SECTION 5.15 [Reserved].

 

SECTION 5.16 Information Concerning Financial Condition of the Borrowers and the other Grantors. In accordance with their respective First Lien Security Documents, the Controlling Collateral Agent, the other Collateral Agents (other than the Notes Collateral Agent) and the other First Lien Secured Parties shall each be responsible for keeping themselves informed of (a) the financial condition of the Borrowers and the other Grantors and all endorsers or guarantors of the First Lien Obligations and (b) all other circumstances bearing upon the risk of nonpayment of the First Lien Obligations. The Controlling Collateral Agent, the other Collateral Agents and the First Lien Secured Parties shall have no duty to advise any other party hereunder of information known to it or them regarding such condition or any such circumstances or otherwise.
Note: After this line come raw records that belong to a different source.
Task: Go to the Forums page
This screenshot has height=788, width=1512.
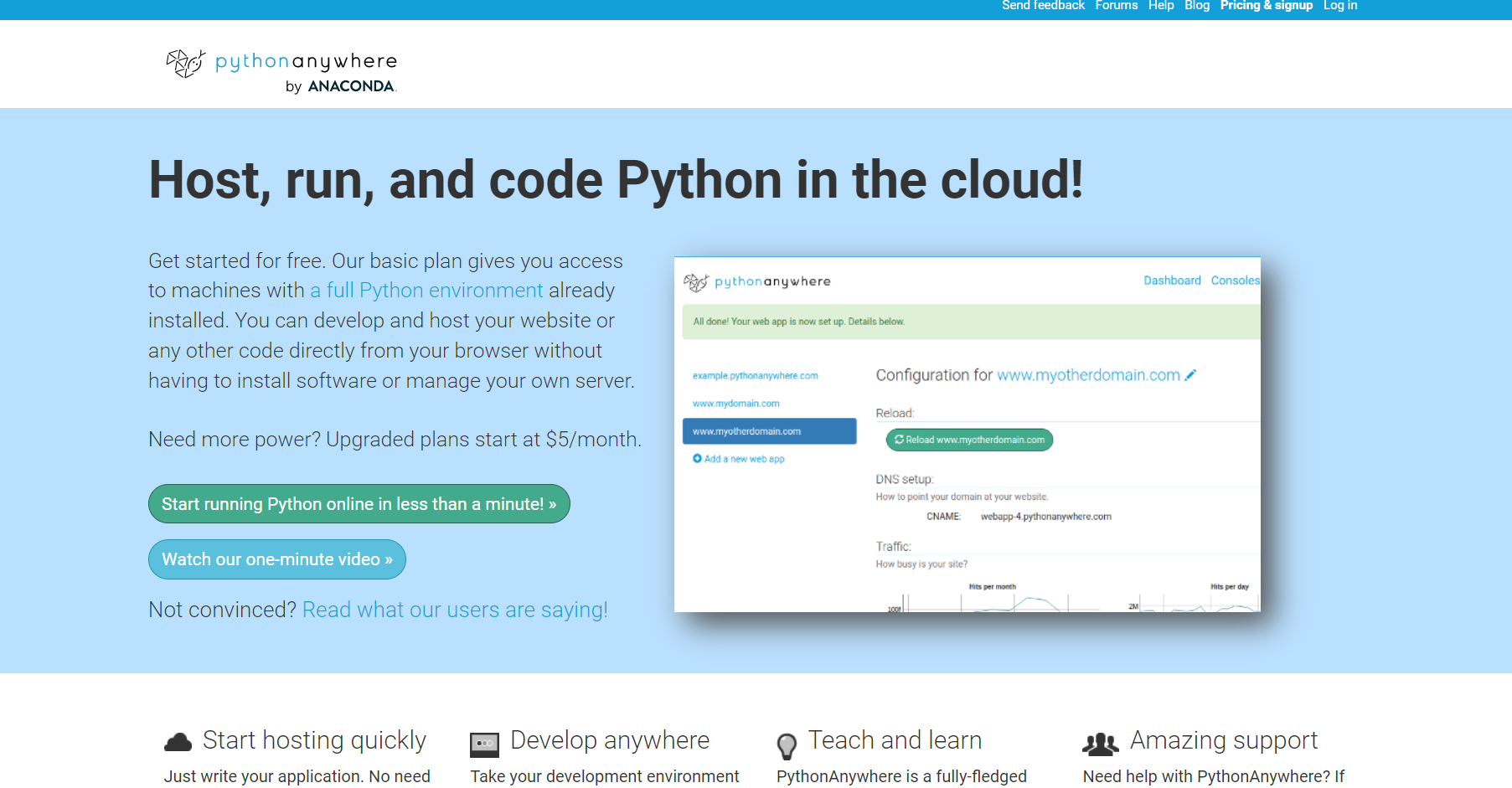Action: [x=1117, y=6]
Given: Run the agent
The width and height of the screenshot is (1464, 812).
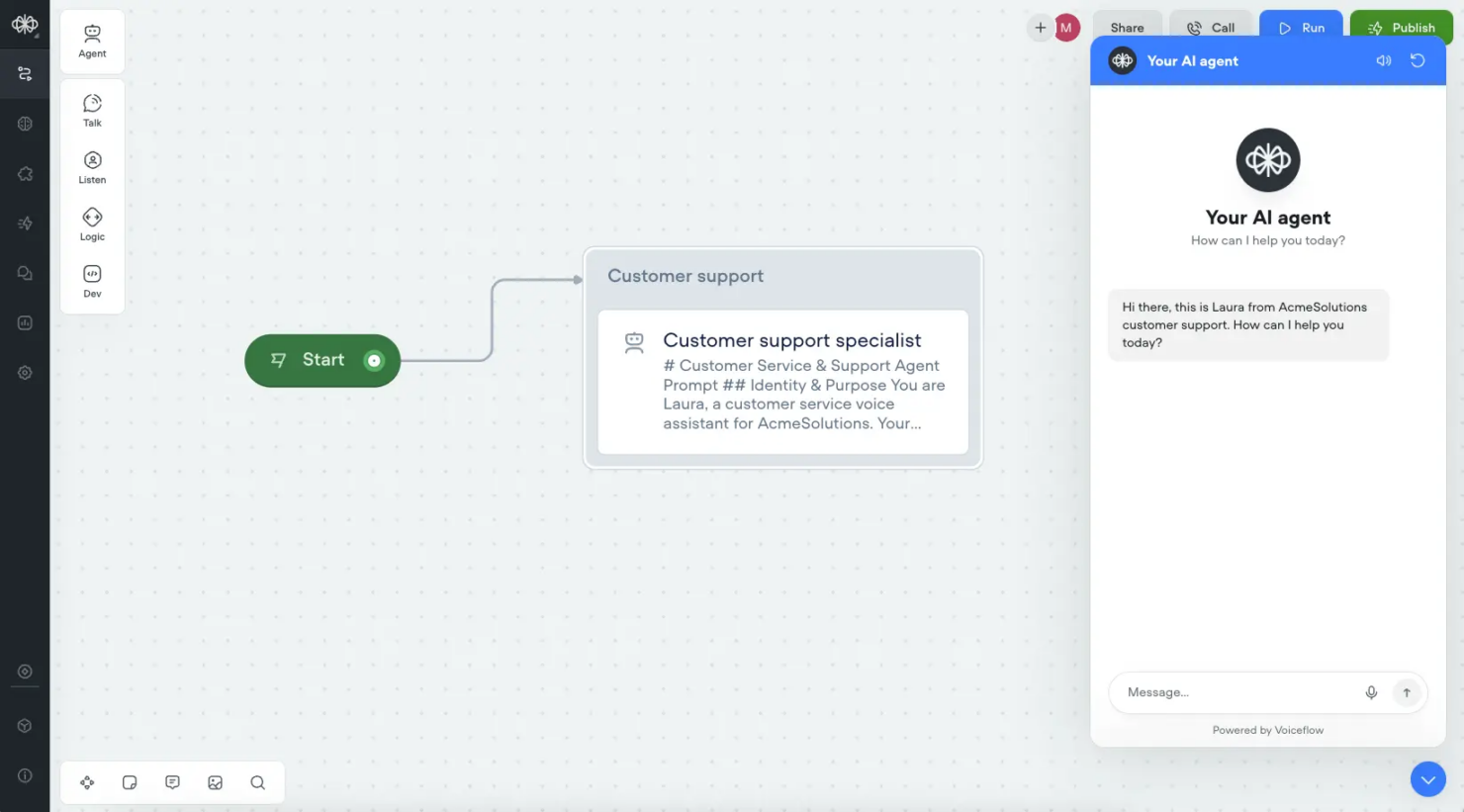Looking at the screenshot, I should pos(1301,27).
In the event that the Controlling Collateral Agent, any other Collateral Agent or any First Lien Secured Party undertakes at any time or from time to time to provide any such information to any other party, it shall be under no obligation to (i) make, and the Controlling Collateral Agent, the other Collateral Agents and the First Lien Secured Parties shall not make or be deemed to have made, any express or implied representation or warranty, including with respect to the accuracy, completeness, truthfulness or validity of any such information so provided, (ii) provide any additional information or to provide any such information on any subsequent occasion, (iii) undertake any investigation or (iv) disclose any information that, pursuant to accepted or reasonable commercial finance practices, such party wishes to maintain confidential or is otherwise required to maintain confidential.

 

SECTION 5.17 Additional Grantors. Each Borrower agrees that, if any Subsidiary of such Borrower shall become a Grantor after the date hereof, it will promptly cause such Subsidiary to become party hereto by executing and delivering an instrument substantially in the form of Annex III. Upon such execution and delivery, such Subsidiary will become a Grantor hereunder with the same force and effect as if originally named as a Grantor herein. The execution and delivery of such instrument shall not require the consent of any other party hereunder, and will be acknowledged by the Controlling Collateral Agent and delivered by the applicable Borrower to each other Collateral Agent. The rights and obligations of each Grantor hereunder shall remain in full force and effect notwithstanding the addition of any new Grantor as a party to this Agreement.

 

SECTION 5.18 Further Assurances. Each Collateral Agent, on behalf of itself and each First Lien Secured Party under the applicable Secured Credit Documents, agrees that it will take such further action and shall execute and deliver such additional documents and instruments (in recordable form, if requested) as the other parties hereto may reasonably request to effectuate the terms of, and the Lien priorities contemplated by, this Agreement.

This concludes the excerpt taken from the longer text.